As the statement indicates, O’Riordan was keeping busy, and a quick search of YouTube turns up a number of performances, both solo and with the band, over the past couple of years. Here is an April 2017 performance of “Linger,” one of the singles off of the band’s 1993 hit album Everybody Else Is Doing It, So Why Can’t We?:
I remember quite vividly the first time I heard that incredible album: coming up the stairs of the house I shared with five other guys, hearing this amazing music coming out of my friend David’s room. Turns out he had just bought the CD, and we both were immediately taken with the mesmerizing combination of dreamy guitar, hook-heavy songs, and O’Riordan’s stunning voice, which is one of the most unmistakable, inimitable pop/rock instruments of the past 25 years. The only band that came close, for me, to the same sort of dynamic, distinctive, loud-soft, angst-filled-but-beautiful, spine-tingling pop/rock was JJ72, another Irish group that had some success in the Nineties. The Cranberries had tremendous success, selling some 40 million albums, but O’Riordan apparently had struggles in recent years with depression (she was diagnosed with bipolar disorder), back problems, and some erratic behavior, coming on the heels of a divorce from Don Burton, her husband of twenty years, in 2014.
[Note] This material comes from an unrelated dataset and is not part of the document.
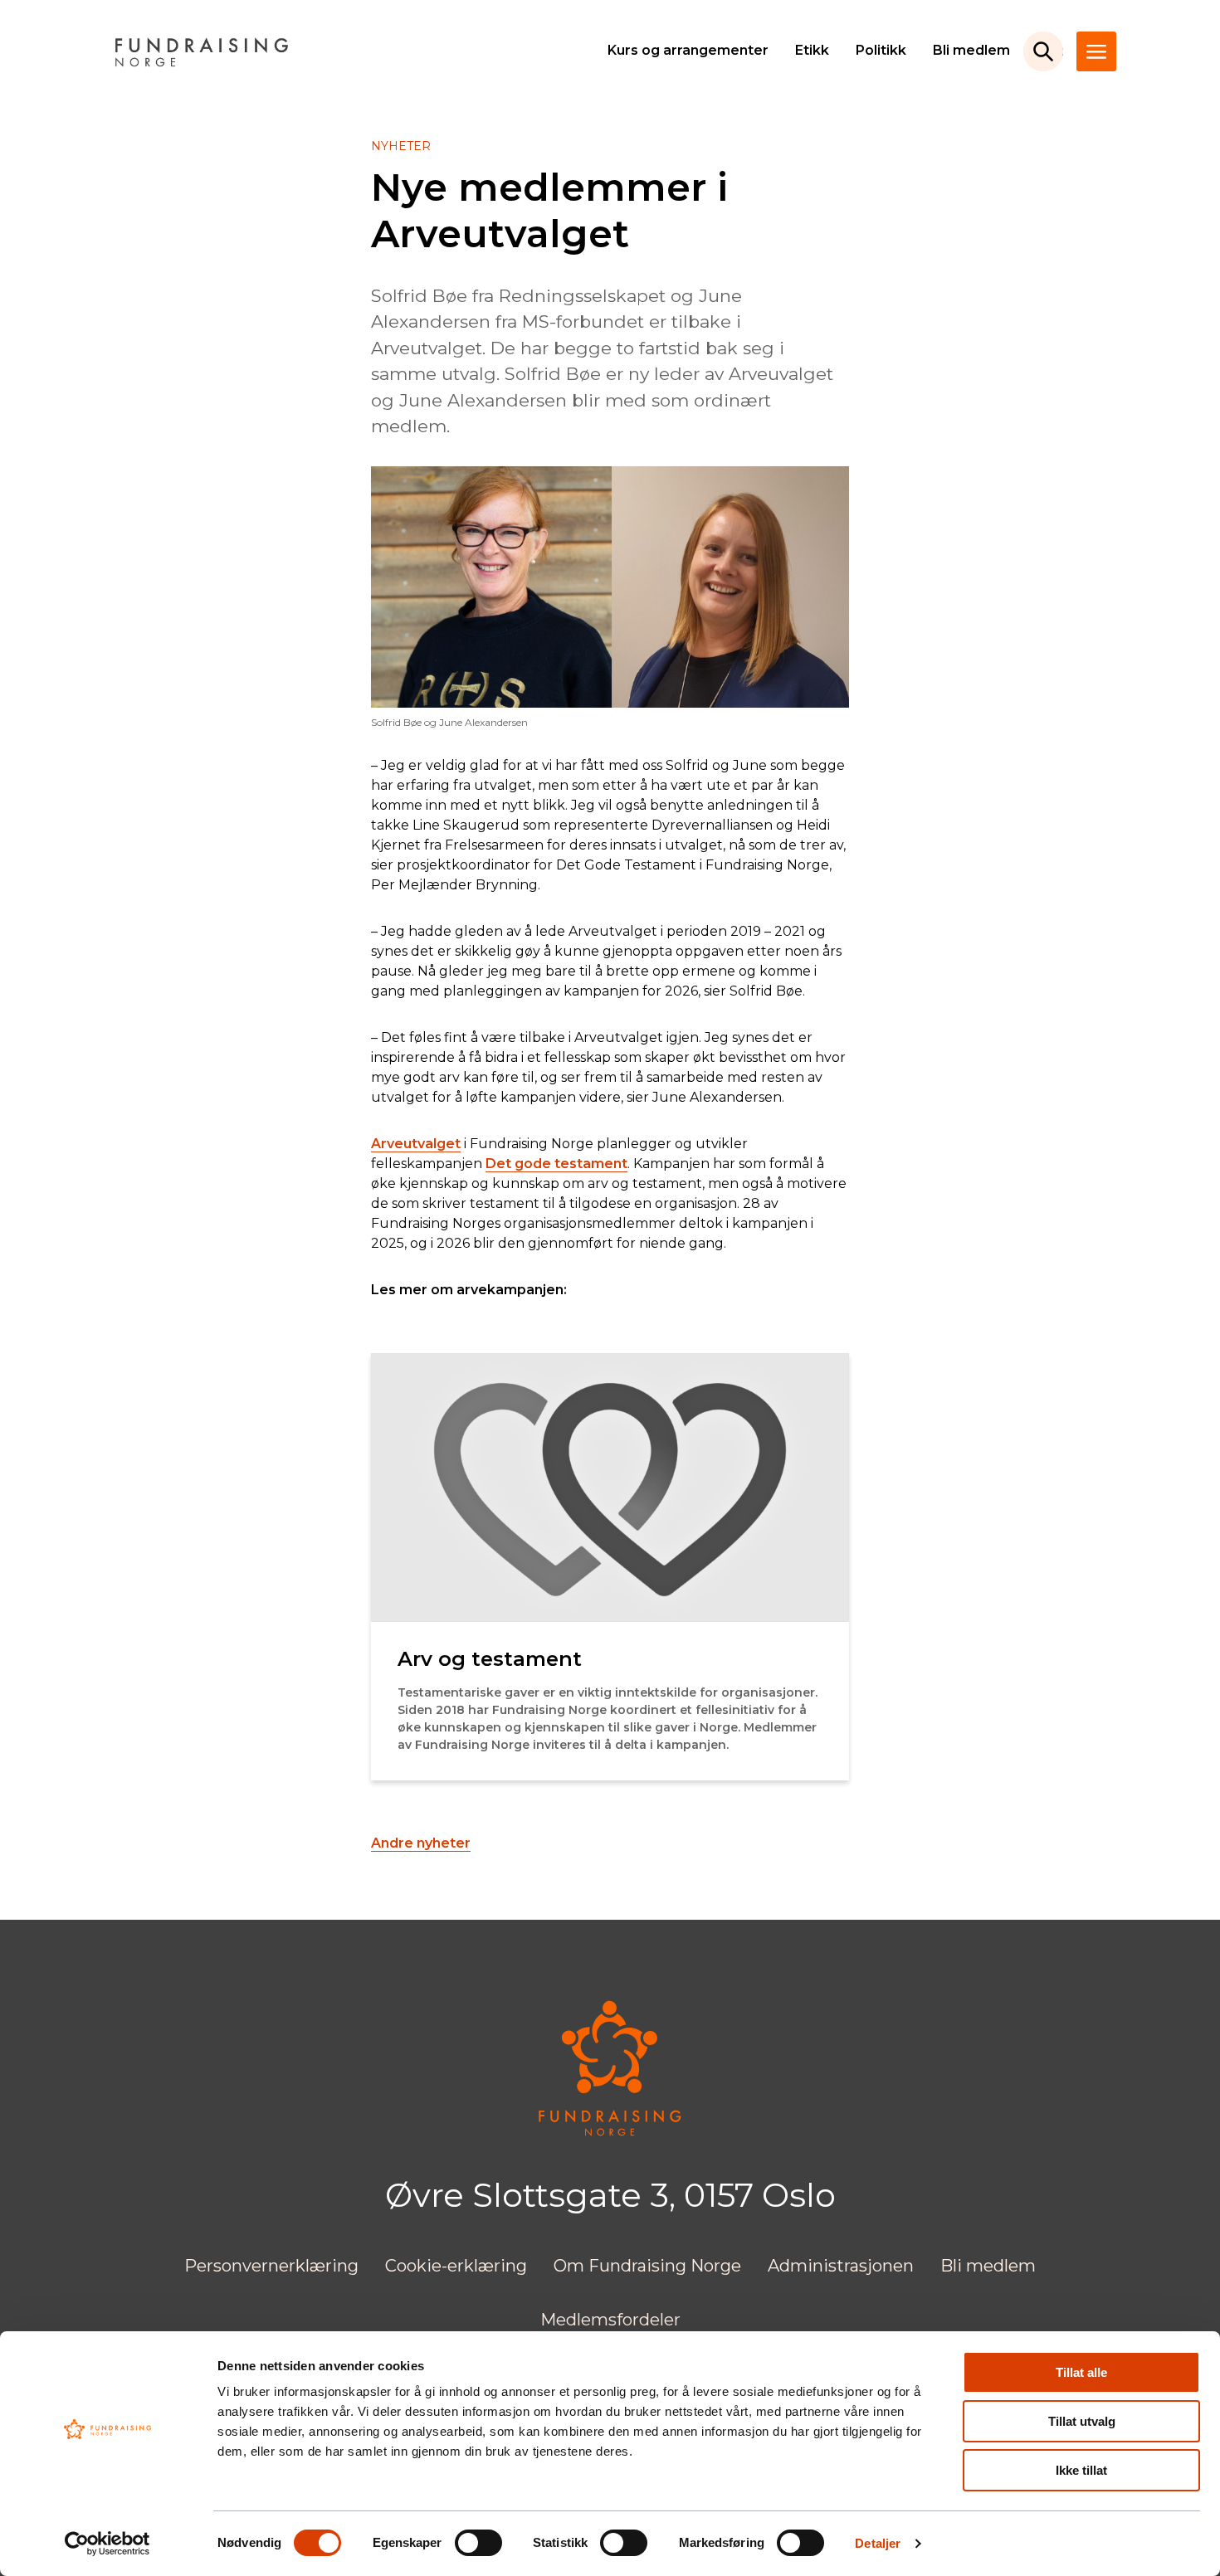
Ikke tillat (1081, 2470)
O’Riordan’s influence can certainly be seen and heard in much music over the past couple of decades, and occasionally turns up in rather surprising places. I’ve been listening to Free of Form, a wonderful new album by neo-jazz/r&b singer Sarah Elizabeth Charles, featuring trumpeter Christian Scott, which contains a compelling version of “Zombie,” one of The Cranberries’ biggest hits:
O’Riordan was raised Catholic, and indicated in this undated article that she didn’t attend Church anymore. But she was open about drawing inspiration from the traditional music of the Church:
“I was never like: ‘Hello, I’m a catholic and I’m into Jesus Christ and John and all the boys,’ you know. When I was a teenager I was, like, falling asleep in church, but when it came to the hymns, then I was like yes!, because I loved the hymns, the Gregorian hymns”, “Oh, great tunes. That’s definitely where rock’n’roll came from!”
She also expressed great admiration for the late Pope John Paul II; in fact, she performed at the Vatican at the invitation of each of the last three popes. My God grant her eternal rest. She died far too young.